===== Listed records
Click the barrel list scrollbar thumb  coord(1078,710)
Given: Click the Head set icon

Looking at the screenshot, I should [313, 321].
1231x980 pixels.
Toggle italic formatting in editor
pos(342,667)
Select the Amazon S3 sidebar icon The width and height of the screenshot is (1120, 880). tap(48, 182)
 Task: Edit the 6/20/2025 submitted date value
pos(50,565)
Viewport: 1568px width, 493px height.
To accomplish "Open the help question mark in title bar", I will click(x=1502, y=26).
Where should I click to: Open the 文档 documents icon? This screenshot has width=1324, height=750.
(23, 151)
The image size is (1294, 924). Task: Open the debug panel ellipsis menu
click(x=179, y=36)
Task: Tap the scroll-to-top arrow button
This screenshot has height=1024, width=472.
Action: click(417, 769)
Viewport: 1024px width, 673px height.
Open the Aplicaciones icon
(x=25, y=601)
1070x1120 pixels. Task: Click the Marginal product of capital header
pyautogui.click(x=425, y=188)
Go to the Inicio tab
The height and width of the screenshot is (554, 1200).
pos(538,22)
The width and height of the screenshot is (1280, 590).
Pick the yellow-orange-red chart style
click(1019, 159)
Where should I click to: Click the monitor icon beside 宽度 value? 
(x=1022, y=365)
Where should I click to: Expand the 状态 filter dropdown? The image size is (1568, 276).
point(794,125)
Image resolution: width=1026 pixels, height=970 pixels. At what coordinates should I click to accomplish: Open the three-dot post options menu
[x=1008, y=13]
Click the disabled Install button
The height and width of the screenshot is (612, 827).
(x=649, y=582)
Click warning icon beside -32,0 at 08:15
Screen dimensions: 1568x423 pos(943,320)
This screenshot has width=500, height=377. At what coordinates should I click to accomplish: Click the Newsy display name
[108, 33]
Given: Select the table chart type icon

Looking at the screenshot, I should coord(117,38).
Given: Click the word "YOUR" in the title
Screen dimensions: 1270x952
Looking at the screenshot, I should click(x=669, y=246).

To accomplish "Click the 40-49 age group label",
==========
# Problem:
Which of the lines above hold the string "button"? Copy each one.

# Finished exercise:
Task: Tap the scroll-to-top arrow button
Click the disabled Install button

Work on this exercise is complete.